I could understand why he thought she was a fairy princess. She had fair skin, pale blue eyes and hair the color and texture of corn silk that flowed to her waist. Jeb was not the most striking guy and because of that had little in the way of female relationships. Now, here stood a young beauty who seemed to regard him as if he was her knight in shining armor.
“I told you I’d be back. Come on, we’ve got to get you out of here.”
“I’d don’t know about this, Jeb. You don’t even know her.”
The situation seemed to be getting out of hand. What started out as a way to prove Jeb had an over active imagination had quickly turned into helping a minor run away from home. Not that I blamed her, considering her attire and living conditions.
“Seth, we can’t leave her here. That monster is keeping her hostage. We are saving her.”
I was about to argue his interpretation of the situation, when we heard the truck pull back up to the house.
“We’ve got to go now!” Rapunzel was saying and for the first time I agreed.
We quickly let ourselves down the ladder. At the bottom, we hid behind the massive trunk looking for any sign of life. It was afternoon on a summer day but it felt like night was setting here in the dark forest.
We eased around the tree…and came face to face with a pitbull. The dog began to bark and snarl, he foamed at the mouth and I was sure he was rabid.

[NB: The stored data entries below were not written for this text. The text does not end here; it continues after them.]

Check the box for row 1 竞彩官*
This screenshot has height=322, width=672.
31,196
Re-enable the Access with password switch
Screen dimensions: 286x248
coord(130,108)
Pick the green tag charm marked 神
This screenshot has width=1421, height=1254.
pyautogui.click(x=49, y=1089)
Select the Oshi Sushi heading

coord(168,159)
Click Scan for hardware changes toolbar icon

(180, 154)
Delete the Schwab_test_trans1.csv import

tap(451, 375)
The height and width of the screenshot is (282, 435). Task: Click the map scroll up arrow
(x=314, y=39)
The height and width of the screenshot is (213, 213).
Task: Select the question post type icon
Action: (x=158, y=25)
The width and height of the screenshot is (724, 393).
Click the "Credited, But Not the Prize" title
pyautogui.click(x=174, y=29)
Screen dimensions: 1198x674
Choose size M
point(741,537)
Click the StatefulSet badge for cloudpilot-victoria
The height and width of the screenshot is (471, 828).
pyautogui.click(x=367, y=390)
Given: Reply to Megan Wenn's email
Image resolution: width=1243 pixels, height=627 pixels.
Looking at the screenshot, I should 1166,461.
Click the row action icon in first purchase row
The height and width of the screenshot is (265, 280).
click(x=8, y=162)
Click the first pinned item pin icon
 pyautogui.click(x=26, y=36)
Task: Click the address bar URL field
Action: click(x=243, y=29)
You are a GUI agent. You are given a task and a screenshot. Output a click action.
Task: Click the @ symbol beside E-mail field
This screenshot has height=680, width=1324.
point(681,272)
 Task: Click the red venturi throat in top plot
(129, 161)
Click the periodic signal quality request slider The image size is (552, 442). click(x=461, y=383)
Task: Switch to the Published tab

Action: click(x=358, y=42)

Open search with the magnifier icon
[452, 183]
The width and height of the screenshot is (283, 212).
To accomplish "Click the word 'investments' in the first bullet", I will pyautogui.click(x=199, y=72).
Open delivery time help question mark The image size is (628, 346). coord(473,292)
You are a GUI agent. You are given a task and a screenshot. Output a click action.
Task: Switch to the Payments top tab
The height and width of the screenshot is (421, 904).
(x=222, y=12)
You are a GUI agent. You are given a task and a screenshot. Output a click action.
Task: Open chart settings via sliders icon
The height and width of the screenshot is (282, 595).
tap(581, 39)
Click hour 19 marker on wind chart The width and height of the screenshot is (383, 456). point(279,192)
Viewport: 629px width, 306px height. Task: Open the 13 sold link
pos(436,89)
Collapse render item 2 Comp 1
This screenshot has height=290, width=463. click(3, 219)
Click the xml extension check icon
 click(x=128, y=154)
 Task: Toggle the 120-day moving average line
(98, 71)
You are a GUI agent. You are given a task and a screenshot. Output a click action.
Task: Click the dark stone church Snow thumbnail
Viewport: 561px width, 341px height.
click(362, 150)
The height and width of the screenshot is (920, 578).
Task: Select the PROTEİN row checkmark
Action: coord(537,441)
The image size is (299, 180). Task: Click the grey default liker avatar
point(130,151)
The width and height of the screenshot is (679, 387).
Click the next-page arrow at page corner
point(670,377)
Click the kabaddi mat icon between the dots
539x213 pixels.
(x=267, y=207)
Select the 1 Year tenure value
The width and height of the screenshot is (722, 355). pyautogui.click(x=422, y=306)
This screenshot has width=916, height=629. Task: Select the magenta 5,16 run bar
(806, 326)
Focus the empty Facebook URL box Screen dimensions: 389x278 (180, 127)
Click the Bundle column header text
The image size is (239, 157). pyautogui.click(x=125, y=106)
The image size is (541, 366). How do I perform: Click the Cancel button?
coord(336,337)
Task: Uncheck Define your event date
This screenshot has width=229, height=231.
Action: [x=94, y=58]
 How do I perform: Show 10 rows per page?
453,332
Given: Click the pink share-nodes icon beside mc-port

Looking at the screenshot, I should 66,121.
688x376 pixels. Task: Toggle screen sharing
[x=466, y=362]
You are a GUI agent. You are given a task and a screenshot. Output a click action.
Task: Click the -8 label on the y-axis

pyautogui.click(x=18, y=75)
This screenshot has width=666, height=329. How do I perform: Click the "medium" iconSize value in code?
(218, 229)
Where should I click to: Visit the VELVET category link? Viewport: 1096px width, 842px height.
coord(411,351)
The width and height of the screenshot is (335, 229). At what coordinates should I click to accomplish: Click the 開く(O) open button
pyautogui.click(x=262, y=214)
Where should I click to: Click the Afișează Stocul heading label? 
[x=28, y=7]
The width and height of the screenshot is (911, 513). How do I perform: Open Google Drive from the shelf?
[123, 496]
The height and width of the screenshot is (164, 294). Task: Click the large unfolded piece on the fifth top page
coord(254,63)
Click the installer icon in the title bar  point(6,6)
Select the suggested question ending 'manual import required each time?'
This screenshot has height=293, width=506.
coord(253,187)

“Who’s there,” said a hard voice.
A grotesque mis-happened figure came around the corner of the house, shotgun in hand. The sight of him made my blood curdle. It wasn’t just one man. It was as if one person had been fused onto the other. What I had mistaken for a hump was a part of a second head coming from the left side of the man’s head and neck; two eyes, a nose, one ear and partial mouth.
“Rapunzel? That you, child?”
“Yes, pah! And look, I caught us dinner!” She giggled and beamed with pride at her father. Both of his faces seem to smile at once and the eyes of the second head blinked at me. For or a moment I thought I would vomit.
I turned to run as the shotgun went off. I froze and turned just in time to see the look of shock and disbelief on Jeb’s face as he fell into the dead leaves of the forest floor.